Thailand: Inflation, attrition push up salaries
The median salary increase for Thailand in 2023 will be 5.1% compared with this year, according to a survey of more than 700 companies in the six largest Southeast Asian economies by Aon Plc, a global professional services firm.
The figure for Thailand compares with an expected median increase of 7.9% in Vietnam, 6.8% in Indonesia, 6% in the Philippines, 5.1% in Malaysia and 4.7% in Singapore, the company’s 2022 Salary Increase and Turnover Study found.
While inflation plays a significant role in how salary changes look across the region, supply and demand in the talent market is also a big factor, Aon found in the survey conducted in the third quarter of this year.
High attrition rates across Southeast Asia in 2022 are putting increasing pressure on employers to use compensation measures to tackle hiring and retention challenges. Singapore topped the region with a reported attrition rate of 19.6%, followed by the Philippines (18%), Indonesia (15.9%), Thailand (15.4%), Vietnam (15.2%) and Malaysia (14.9%).
“While it is critical for businesses to define and adapt pay for different worker types and the nature of the work, organisations must stay agile as they rethink their pay principles,” said Rahul Chawla, partner and head of Human Capital Solutions for Southeast Asia at Aon.
“Businesses need to shape their strategies towards long-term drivers of pay and performance by making changes in a phased manner to optimise pay effectiveness.
“In addition, companies must define their 2023 salary increase approach in the context of the competitiveness of their current salary levels and employee value proposition. Companies that adopt a skills-based compensation programme will help ensure they can continue to build future skills for their organisation’s resilient workforce.”
The survey further revealed that salary increases in 2022 varied across industries, with the retail industry having the highest increases (6.5%), followed by technology and life sciences (6.1%) and financial institutions (5.9%).
The ongoing shortage of technological and digital skills as firms compete to accelerate transformation and drive digital initiatives resulted in higher year-on-year increases in salaries and total compensation for tech and data analytics roles compared with other fields, Aon found.

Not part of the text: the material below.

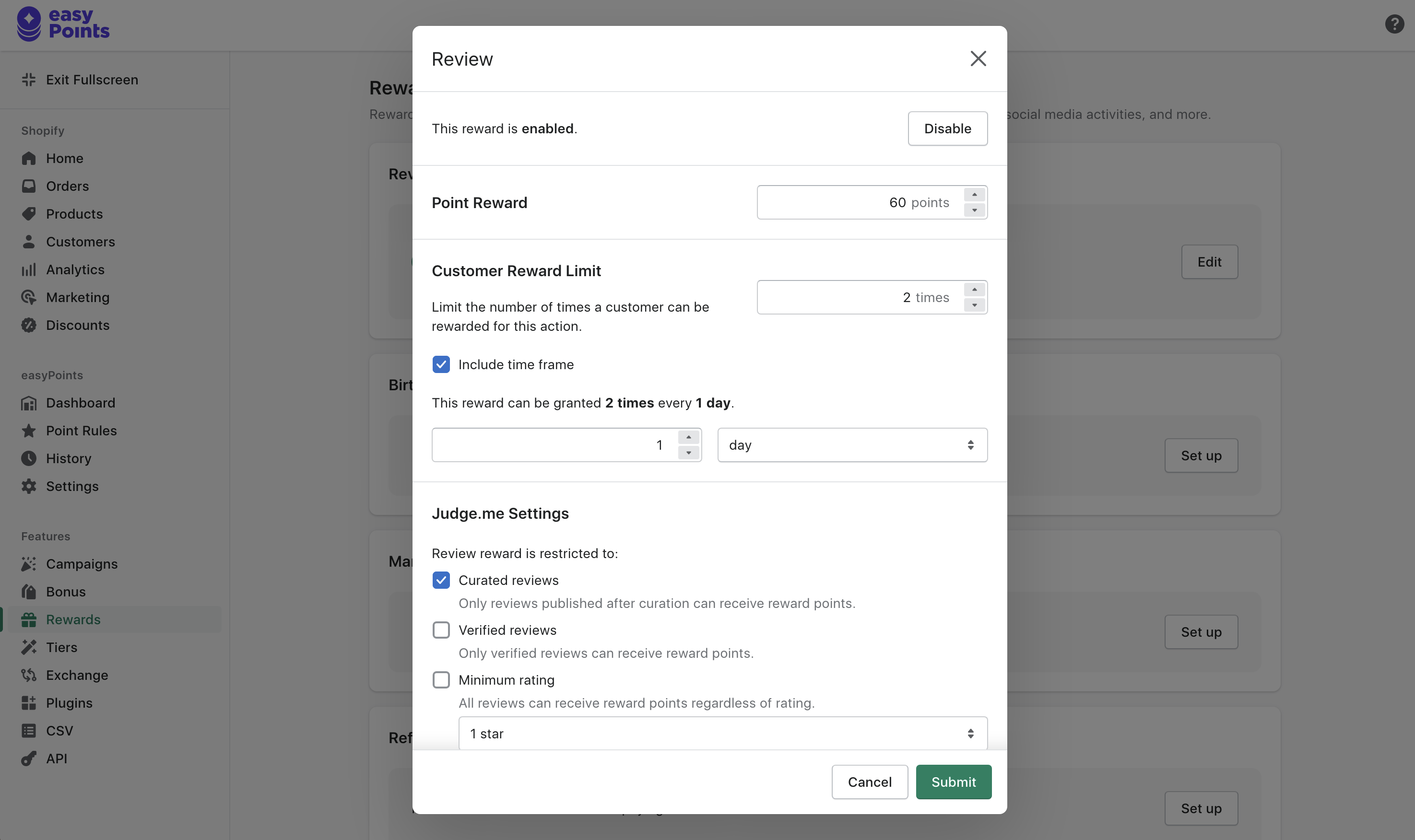The width and height of the screenshot is (1415, 840).
Task: Open the day time unit dropdown
Action: coord(851,445)
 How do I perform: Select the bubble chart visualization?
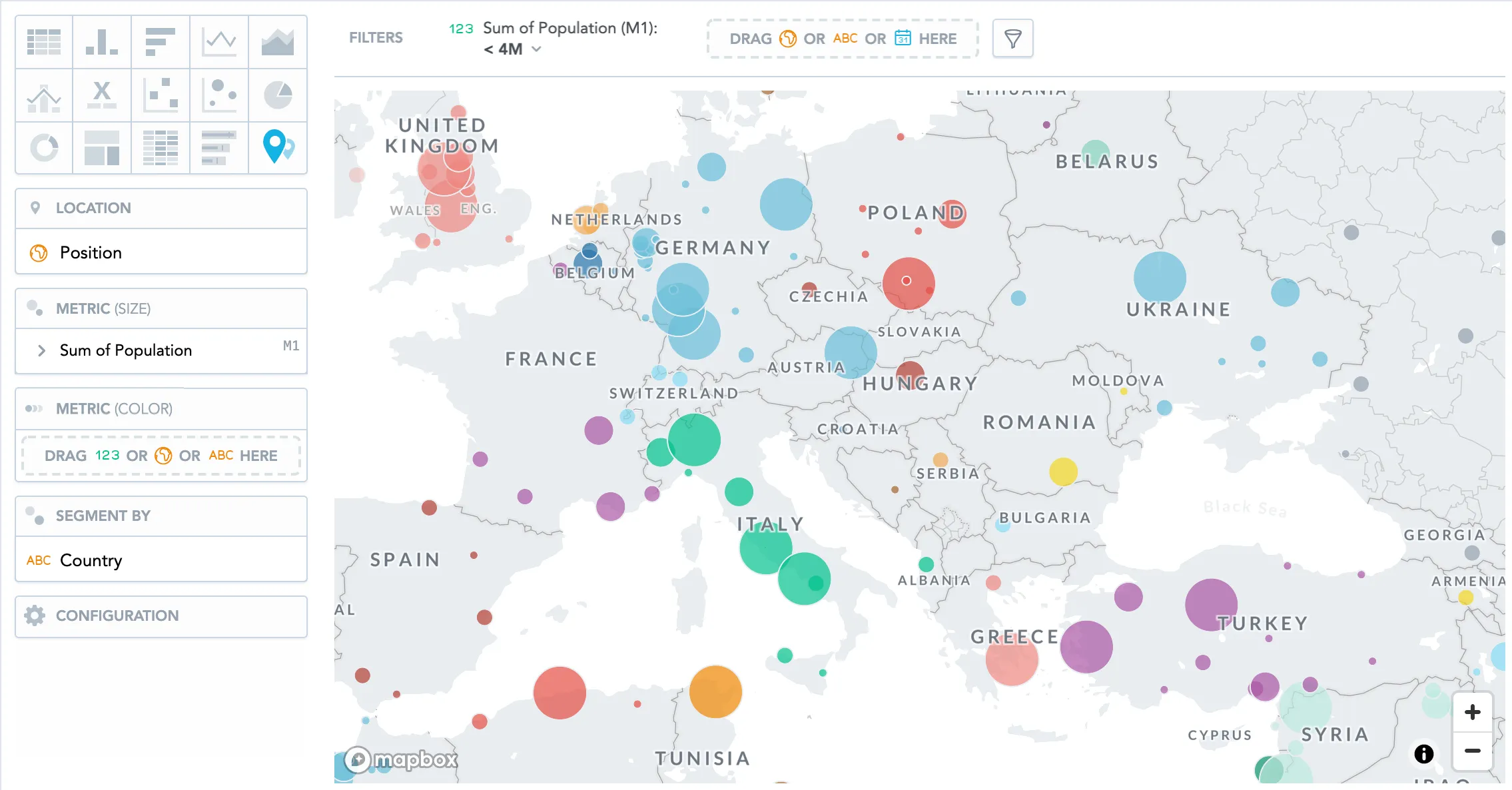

However, in light of a potential global economic slowdown next year, employers are taking a cautious approach and focusing on salary increases for selected employee groups or levels as they navigate a volatile and uncertain environment.
“With the rise of fintech and digital banks in the region, roles in areas such as risk, compliance and talent acquisition are in demand,” said Alina Cheng, senior consultant for Human Capital Solutions in Southeast Asia at Aon.
“Firms are paying a premium to attract new talent at the junior and middle management levels for these roles. As a result, over the past two years, we have seen compensation structures shifting towards less variables and pay-at-risk and an increased focus on salaries.
“There is no one-size-fits-all approach for developing a salary increase strategy in a volatile environment. Employers must constantly analyse the market, study the available data and contextualise the unique circumstances of their industry and organisation to make better and more informed decisions.”